TV Werne: Maria Marcol erster Neuzugang

WERNE Nach der Saison ist vor der Saison, so handhabt es auch TV Volleyballtrainer Bernd Purzner. Der Aufstieg ist vollbracht, der Jubel bereits verhallt und schon steckt der Coach mitten in der Planung für die bevorstehende Regionalligasaison. Schließlich soll die nicht wieder in solch einem Debakel enden wie damals - vor vier Jahren, mit dem direkten Doppelabstieg.

von Von Diana Fante

, 17.07.2008, 12:38 Uhr / Lesedauer: 1 min
Trainer Bernd Purzner mit Maria Marcol, erster Neuzugang der Werner Regionalliga-Damen.

Trainer Bernd Purzner mit Maria Marcol, erster Neuzugang der Werner Regionalliga-Damen.

Das entscheidende Kriterium sieht Purzner in seiner Personaldecke. Die ist zwar noch nicht wasserdicht und könnte noch die ein oder andere Verstärkung gebrauchen, aber über einen Neuzugang freuen sich Trainer und Team schon gemeinsam: Maria Marcol.

Die 27-jährige Kamenerin gehört ab sofort dem Werner Regionalligakader an. Seit Ende Mai trainiert die Steuerfachangestellte bereits im Damenteam mit und hat sich schon gut integriert. Seit Ihrer Jugend hat Maria Marcol beim Nachbarverein SuS Oberaden gespielt und sucht nun eine neue Herausforderung. Die findet sie nun bei den TVern.

Die Außenangreiferin soll die Defizite ausgleichen, die der Weggang von Tine Holthoff und Jana Reininghaus hinterlassen haben.

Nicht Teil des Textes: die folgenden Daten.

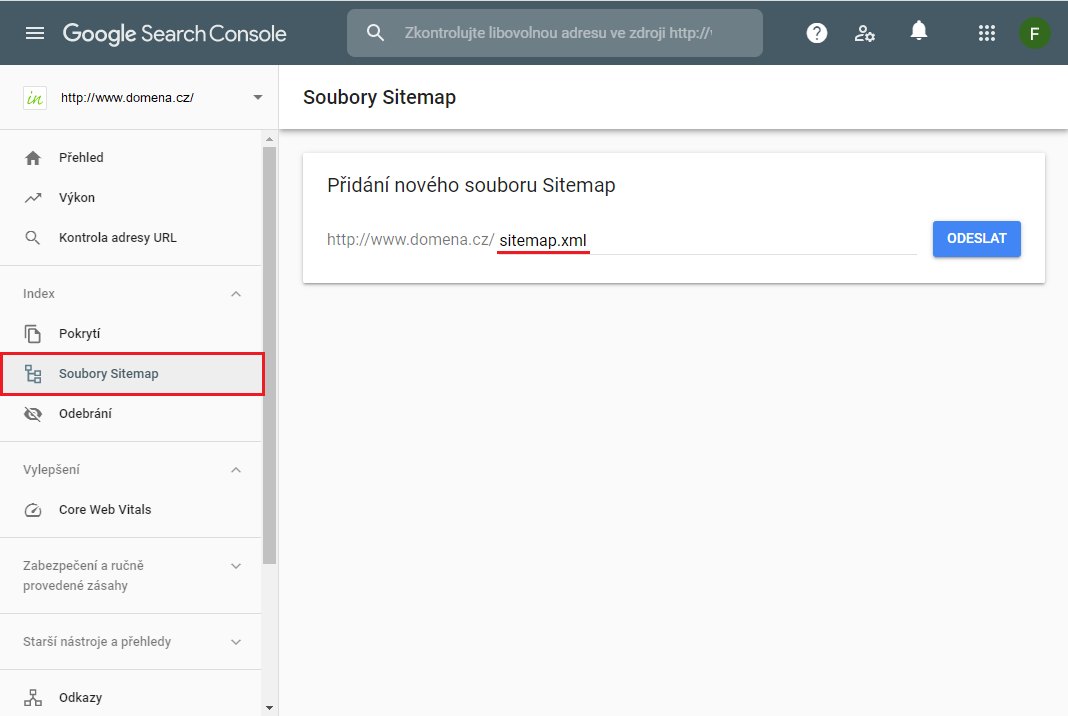Open the account avatar labeled F
Image resolution: width=1068 pixels, height=716 pixels.
(1034, 33)
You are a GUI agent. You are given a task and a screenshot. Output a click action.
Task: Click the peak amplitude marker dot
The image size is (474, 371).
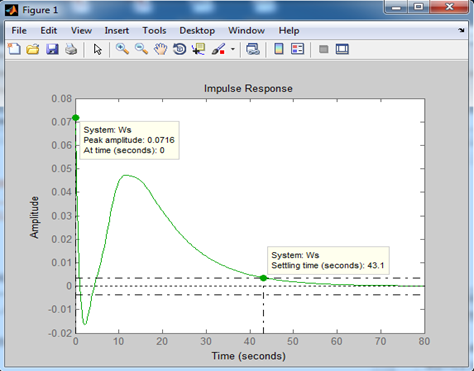(76, 118)
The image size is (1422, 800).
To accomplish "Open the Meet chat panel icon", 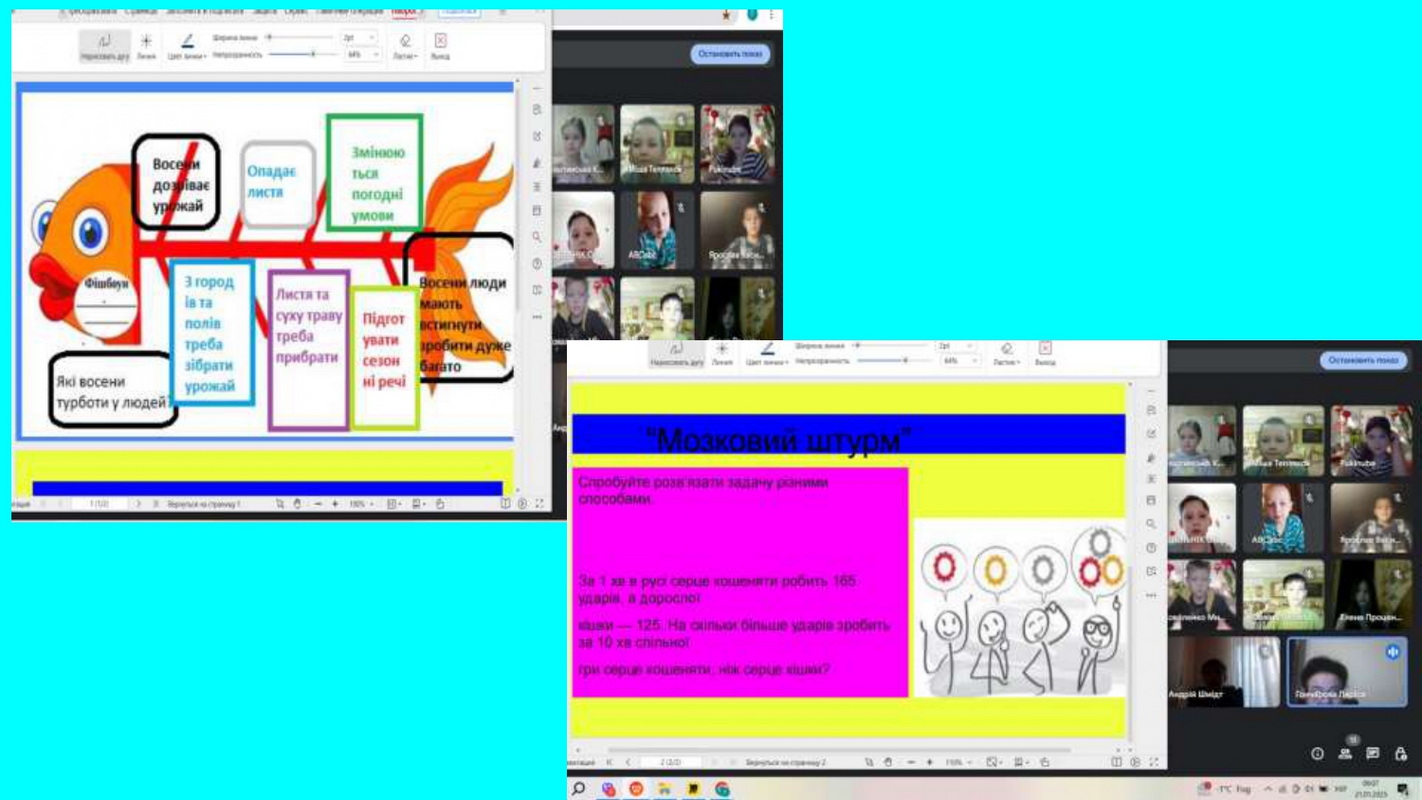I will (1373, 753).
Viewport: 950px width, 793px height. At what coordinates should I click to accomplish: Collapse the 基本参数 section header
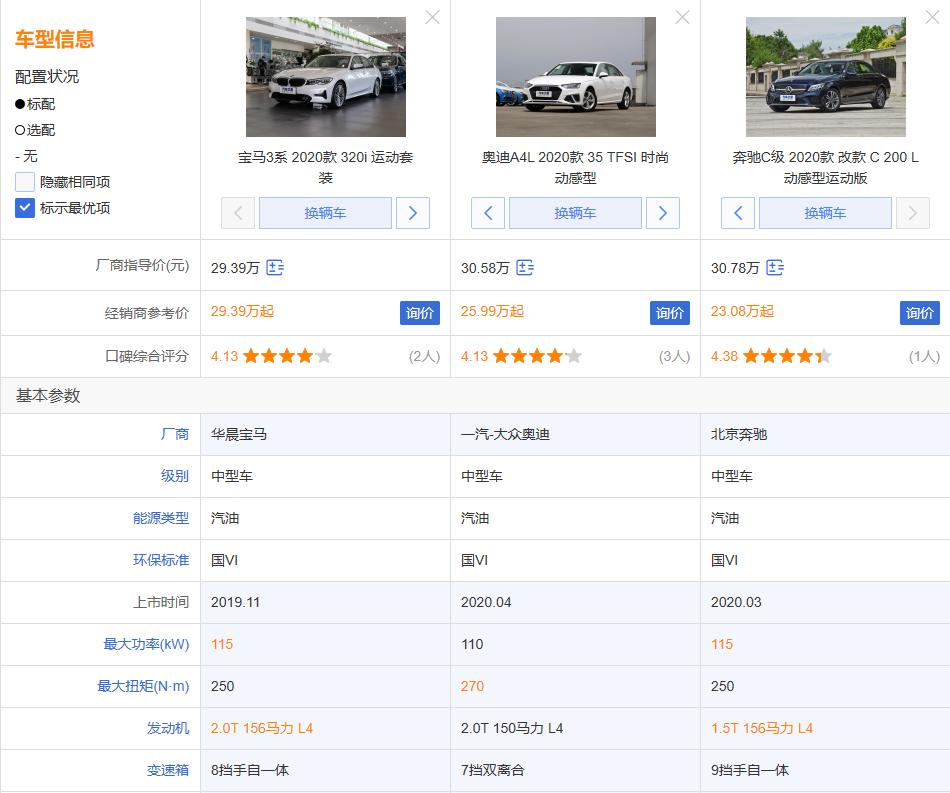tap(47, 396)
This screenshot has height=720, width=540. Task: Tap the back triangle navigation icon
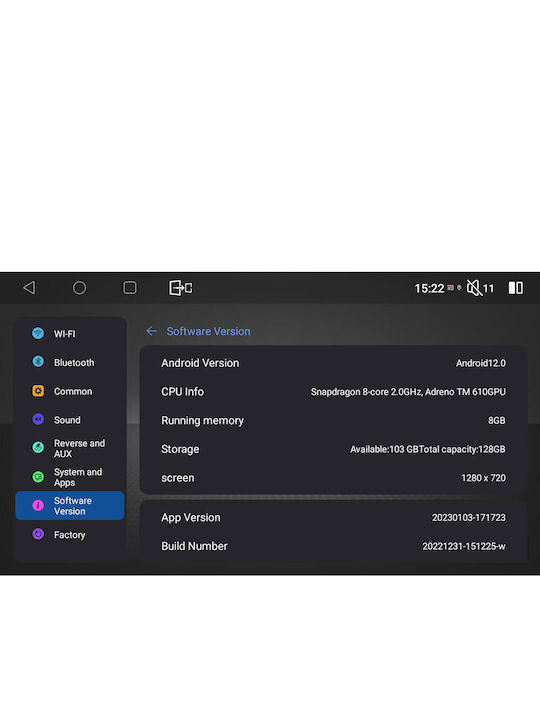[29, 288]

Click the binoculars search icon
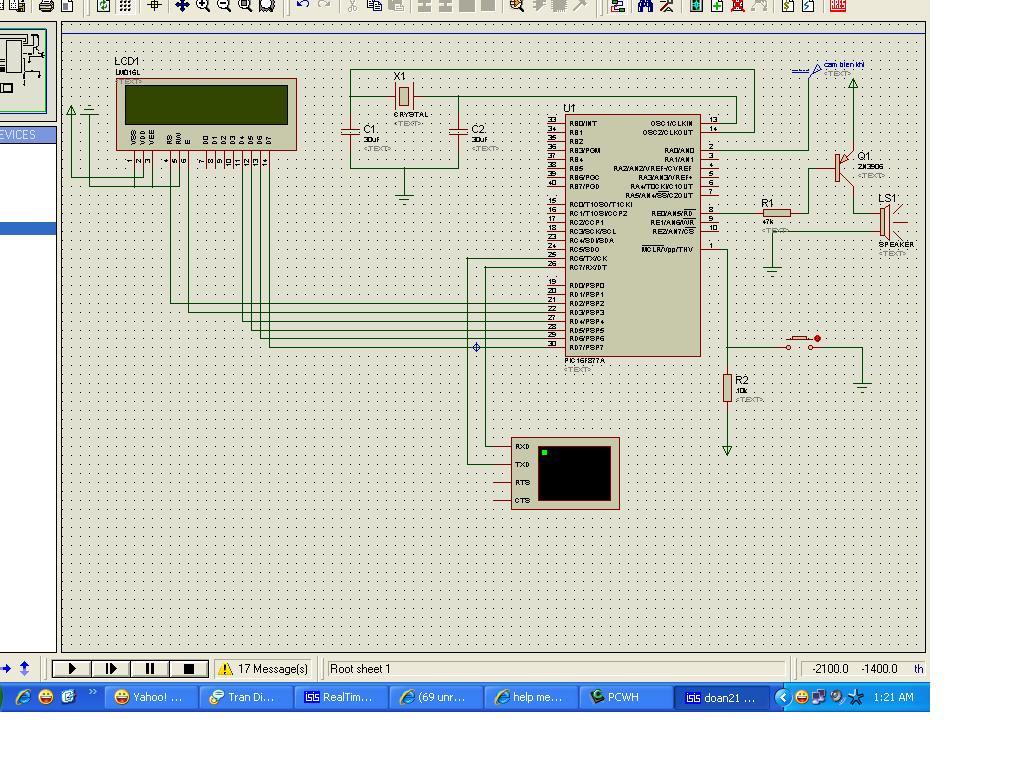[645, 5]
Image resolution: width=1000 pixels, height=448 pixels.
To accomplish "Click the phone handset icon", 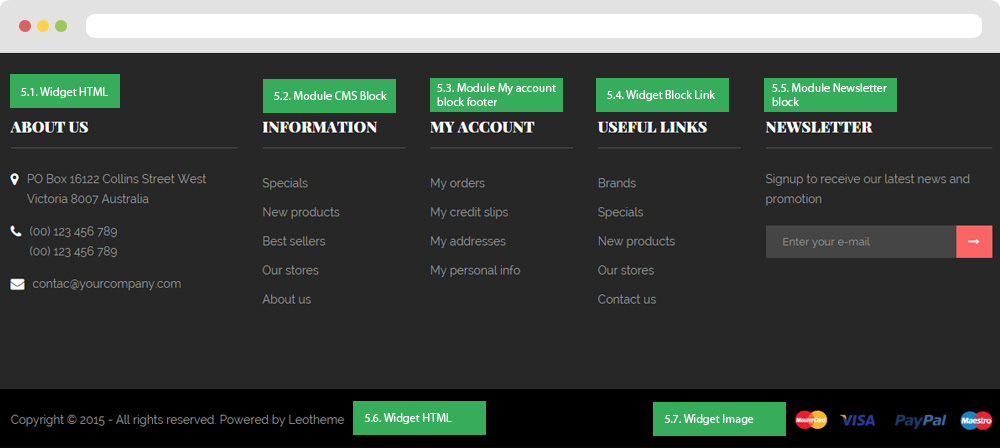I will click(x=16, y=231).
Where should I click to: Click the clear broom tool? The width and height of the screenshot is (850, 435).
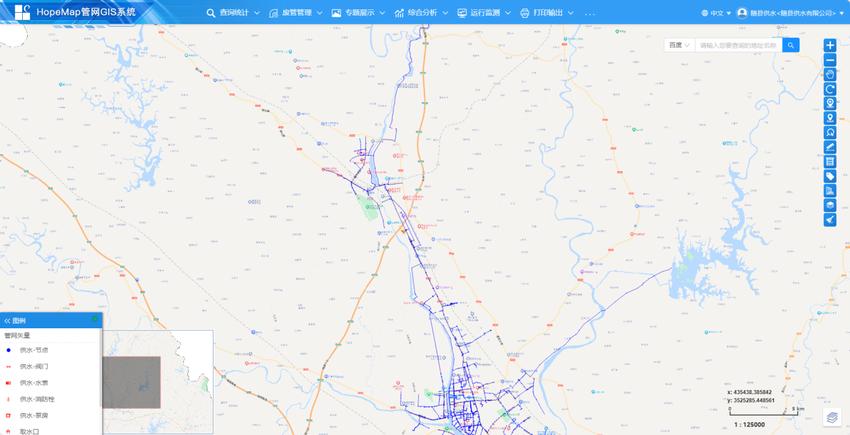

Tine ist zu einem Auslandssemester nach Mailand gegangen und Jana Reininghaus übt sich für einige Monate in der Weltenbummlerei - Australien, Neuseeland, USA und die Karibik stehen auf dem Programm.

Verhandlungen laufen noch

Leider weiß Purzner immer noch nicht, ob er weiterhin mit Diana Krock und Daniela Engel rechnen kann. Beide warten auf die Zusage eines Studienplatzes - fragt sich nur, wo sich der befindet. Deshalb steht der TV Trainer auch noch mit anderen Volleyballerinnen in Kontakt um sie für das hiesige Team zu gewinnen. Die Verhandlungen laufen noch.

Aber auch wenn der Kader noch nicht ganz komplett ist, Purzner ist guten Mutes. "Seit der letzten Regionalligasaison haben sich meine Mädchen enorm weiterentwickelt, so sehe ich gute Perspektiven für den Klassenerhalt".

Diese positive Haltung muss Purzner auch an den Tag legen um seine Mädels zu beruhigen. Denn auch die haben das "Damals" noch in Erinnerung - und zwar in keiner Guten.